[TEXT UNDER STUDY]
※

Also notable in the category of performers who insist on audience singing is Brandi Carlille. On two different occasions where we were in the audience (one with an audience of a couple of thousand at the Winspear in Edmonton, another with an audience of more than 15,000 people on the hill at the Edmonton Folk Music Festival) she divided the audience into 3 different sections. One section (the lucky ones) was to sing the melody with her and the other two sections were to sing harmonies with her two long-time bandmates, the Hanseroth twins, Phil and Tim, high and low. That was pretty ambitious for most of us, but the results were truly beautiful to be surrounded by - the stuff of which memorable performances are made. You can hear a recorded version of the song (Turpentine) on her 2011 live recording "Live at Benaroya Hall, Seattle WA." The singing begins when Carlille says, partway through the song "OK! Here's what we're gonna do ..." This was not a negotiation, or even a request.
So what is it about singing as a group that is so satisfying? For accomplished choral singers, the sound of beautifully arranged and performed vocal music, the blending of skilled voices, is its own reward. Our son Sean experienced this in exceptionally skilled high school and university choirs he was a member of. We got to hear this when other parents were going to and from hockey and ringette rinks. For many people the act of singing hymns and other inspirational songs in church is comforting and uplifting, their familiarity in a setting of community part of a way of life. But group singing happens in other settings too: my wife has great fondness for her outdoor aquatic exercise classes which are accompanied by music that often triggers the entire to class to sing along, loudly and enthusiastically, while exercising. In water - deep water. The music, familiar and loved by the group, must be sung to regardless of the danger. So it is partly the music, partly the setting, and partly our own emotions.

※

[RECORDS SUPPLIED]
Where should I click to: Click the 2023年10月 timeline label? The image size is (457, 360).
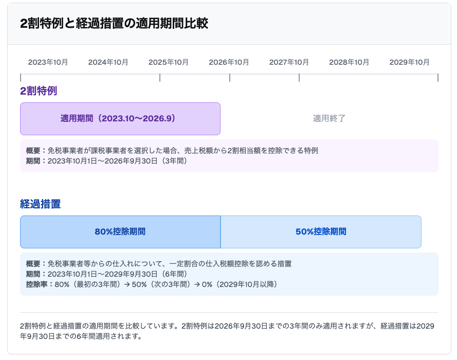pyautogui.click(x=48, y=62)
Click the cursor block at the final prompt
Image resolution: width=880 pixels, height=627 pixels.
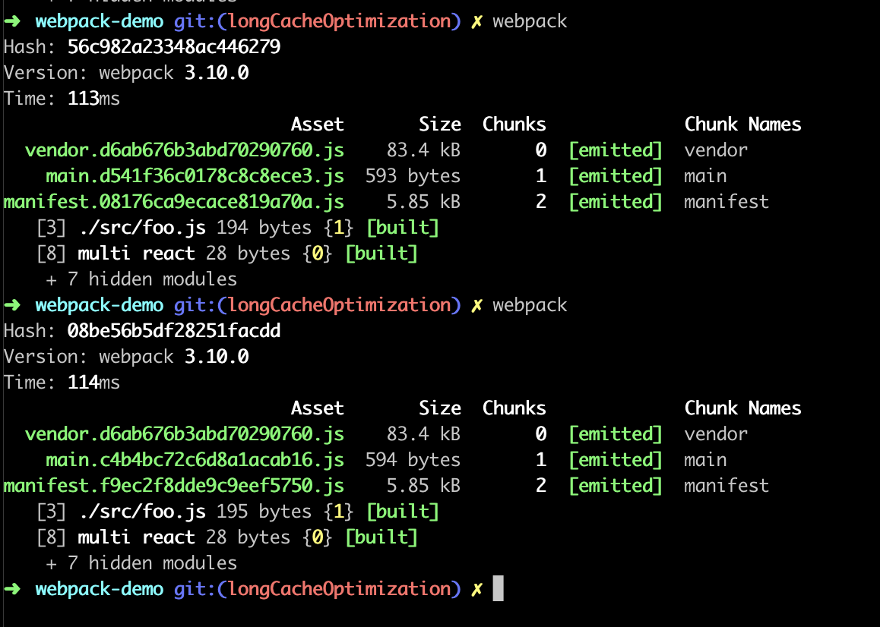pos(498,588)
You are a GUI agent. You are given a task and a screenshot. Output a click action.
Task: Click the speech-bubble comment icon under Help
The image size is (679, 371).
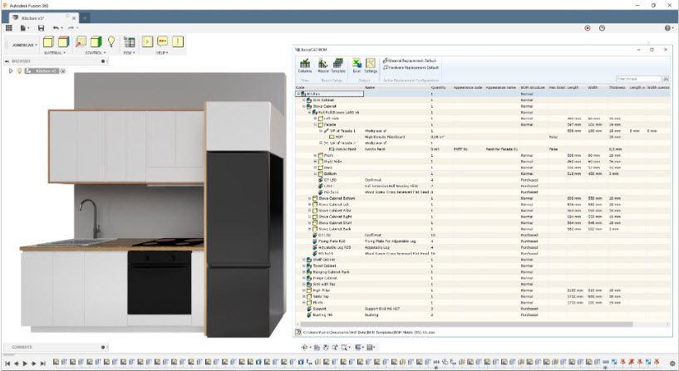tap(162, 41)
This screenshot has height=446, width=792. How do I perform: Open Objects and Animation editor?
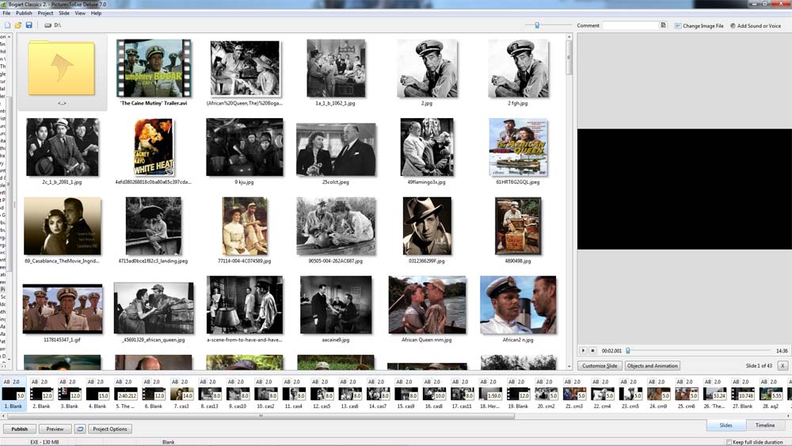tap(653, 366)
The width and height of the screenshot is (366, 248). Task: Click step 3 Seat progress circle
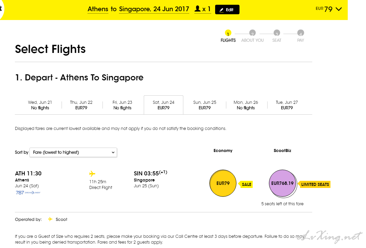point(277,33)
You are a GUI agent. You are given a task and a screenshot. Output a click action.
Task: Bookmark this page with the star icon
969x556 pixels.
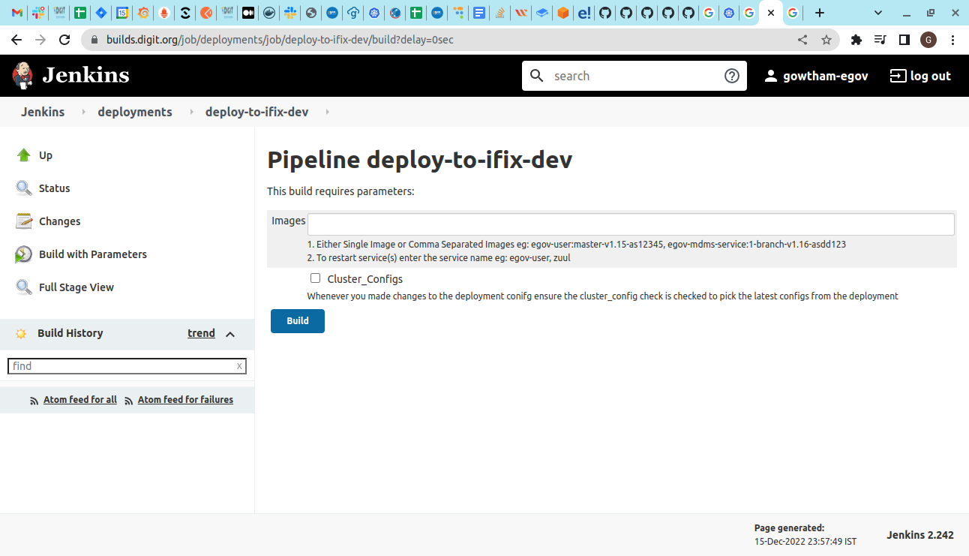pos(826,40)
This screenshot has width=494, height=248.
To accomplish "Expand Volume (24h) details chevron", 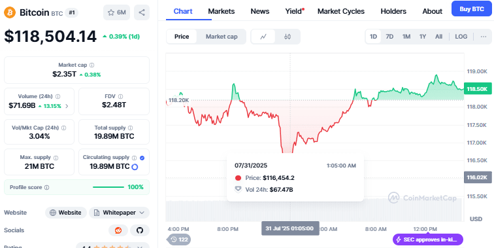I will 67,106.
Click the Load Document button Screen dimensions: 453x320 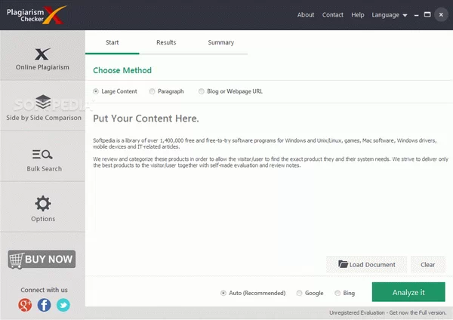tap(366, 265)
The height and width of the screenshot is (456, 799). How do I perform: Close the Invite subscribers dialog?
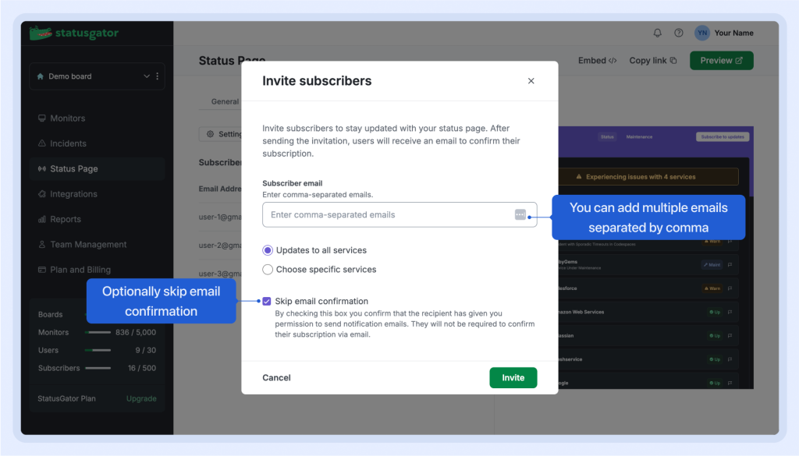(x=531, y=81)
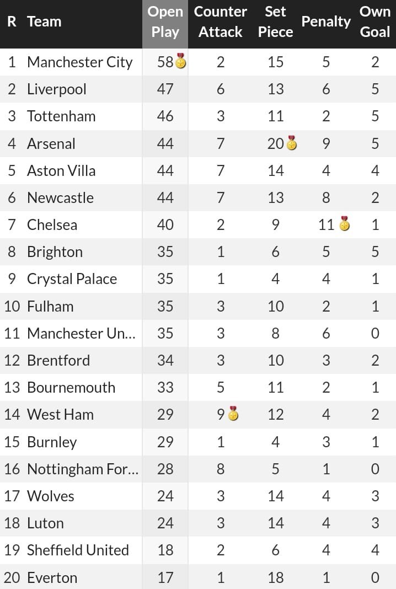Image resolution: width=396 pixels, height=589 pixels.
Task: Open the Nottingham For… team link
Action: [82, 469]
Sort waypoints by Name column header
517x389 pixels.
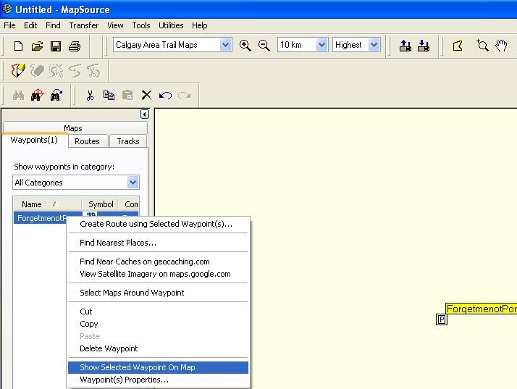coord(32,204)
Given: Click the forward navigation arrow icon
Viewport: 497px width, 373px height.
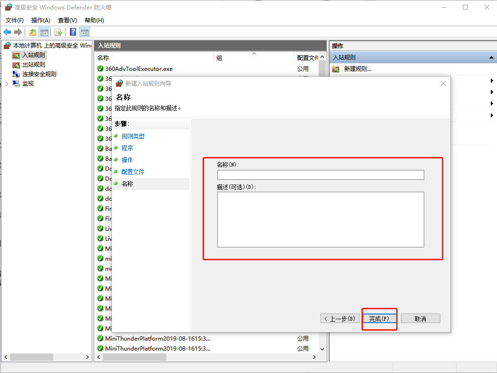Looking at the screenshot, I should (x=18, y=32).
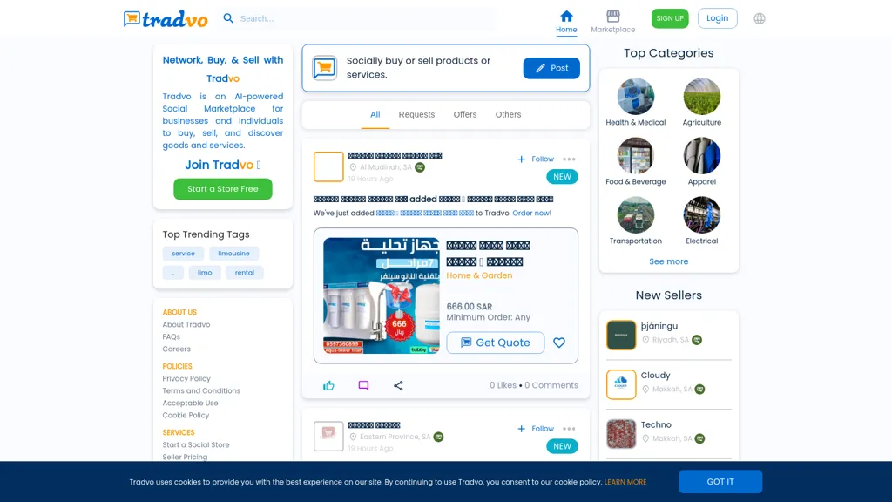Select the Agriculture category thumbnail
The image size is (892, 502).
(701, 97)
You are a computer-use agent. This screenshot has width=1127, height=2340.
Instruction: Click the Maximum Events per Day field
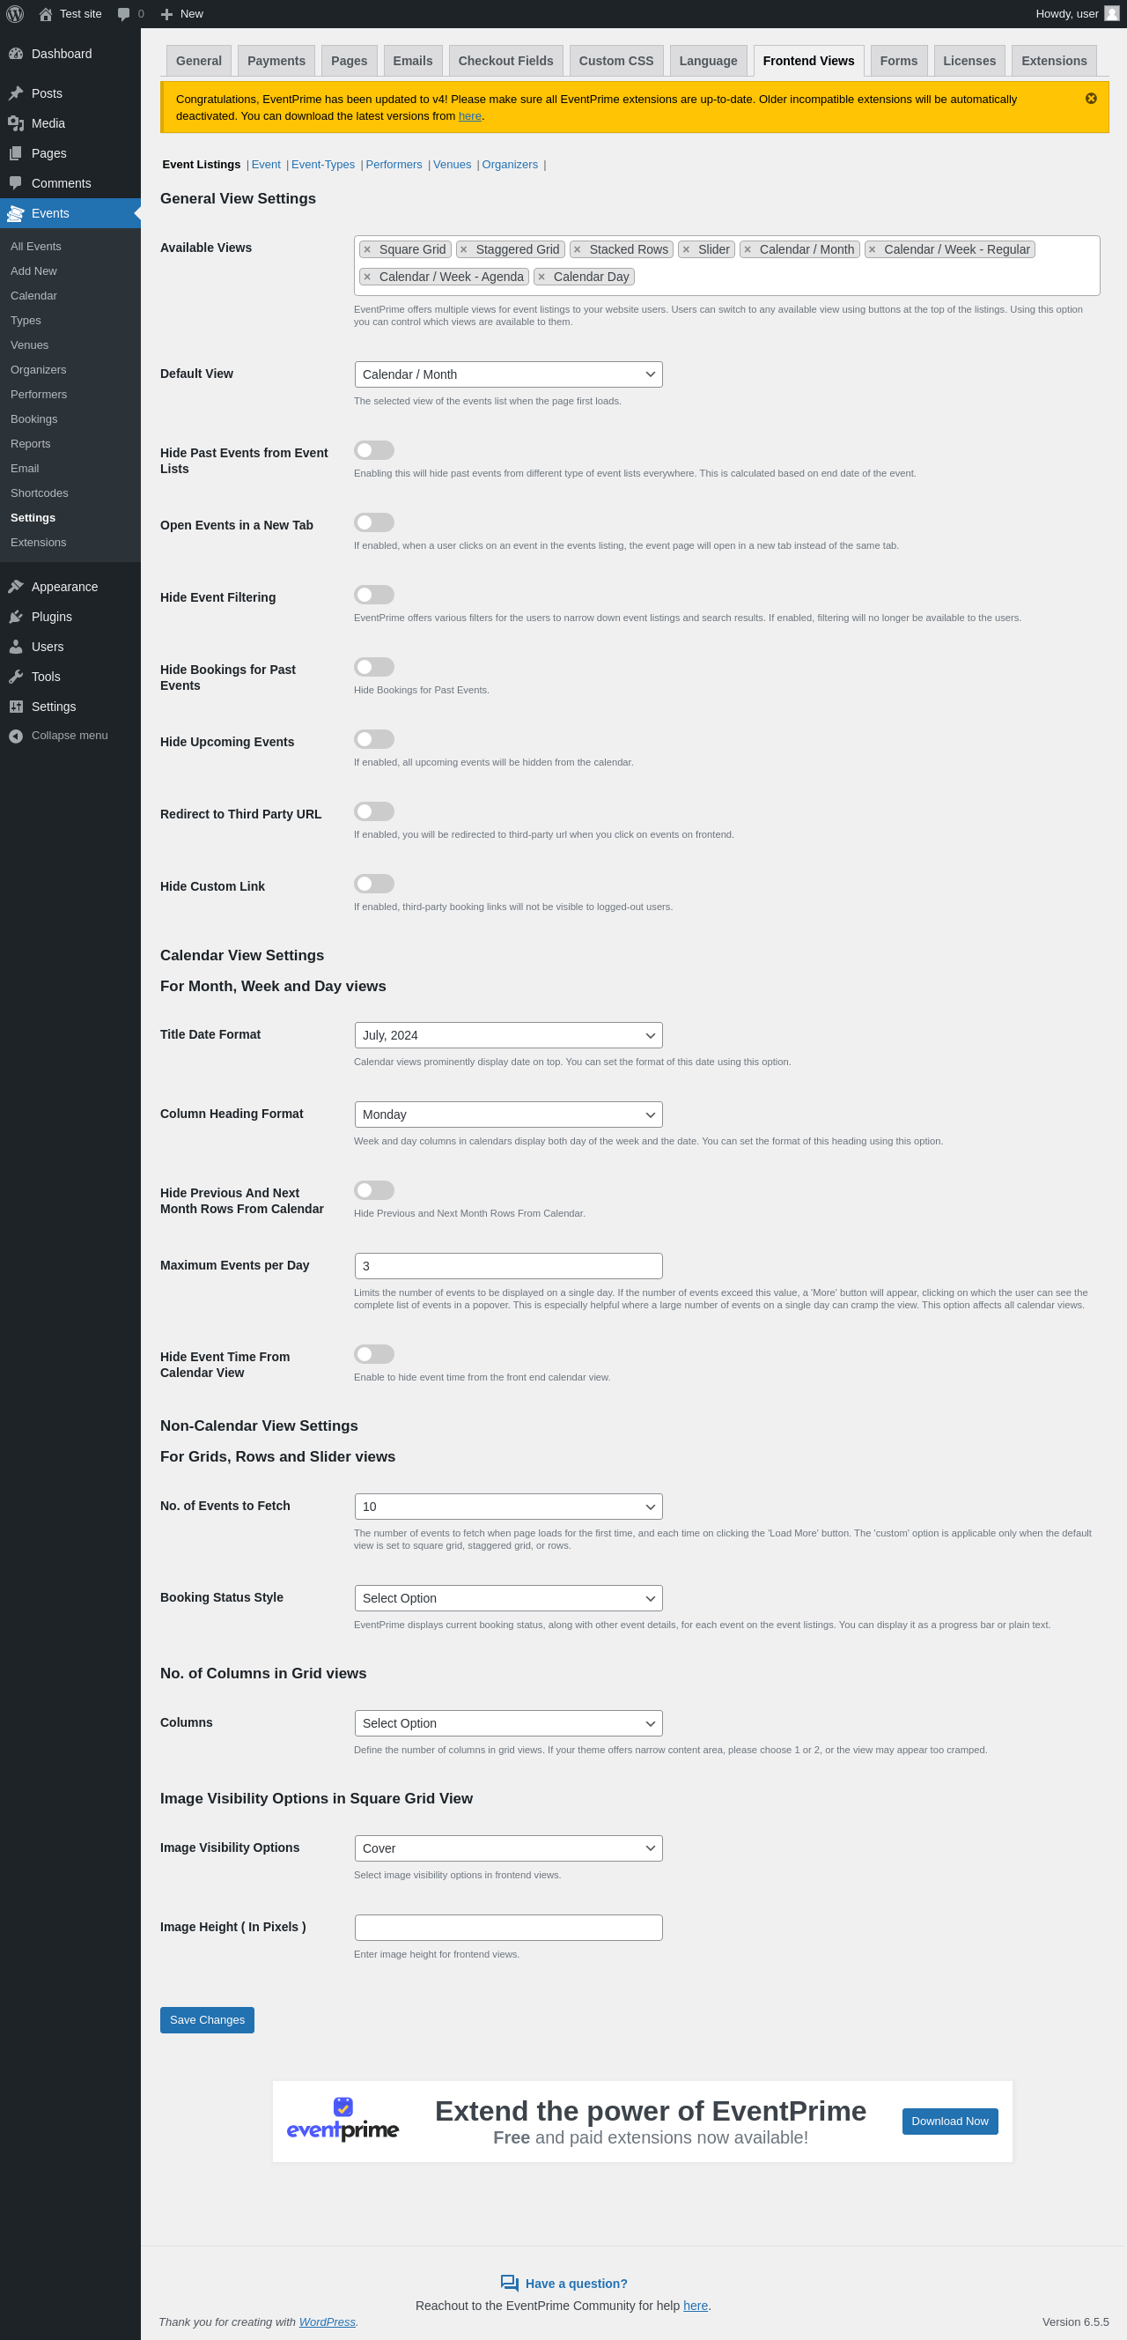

※

[TASKS]
a - Answer these questions using the text on group singing:
(i) What are the first names of the Hanseroth twins?
(ii) On which live recording can you hear the audience singing during Turpentine?
(iii) What kind of classes does the wife mentioned in the text enjoy, where the music often gets everyone singing along?
b - Carry on the text about group singing, starting right after its last sentence.

[RESULTS OF THE EXERCISE]
a -
(i) Phil and Tim
(ii) "Live at Benaroya Hall, Seattle WA" (2011)
(iii) Outdoor aquatic exercise classes

b -
Oliver Sacks speaks of this as being true for most of us: "We bond when we sing together, sharing the specific affects and connections of a song." He believes the bonding to be even deeper "if we dance together, coordinating our bodies and not just our voices." However dancing and singing communally may be a bond too far for some, beyond our abilities and constrained by our inhibitions.
On a couple of occasions I have been part of an audience that was singing with great affection songs that I had never heard before, but that were obviously loved by most of those in the audience (coincidentally they were two Texas singer/songwriters, Guy Clark and Don Williams). It is a fact of life: people are going to sing, whether you join with them or not and whether you want them to or not. The question of why is beyond rational explanation. We sing because we want to, or because we must. Good singers or not, we sing.
So don't overthink it (as I obviously have). If you hear the song and feel the music, as the saying goes, sing like no one is listening.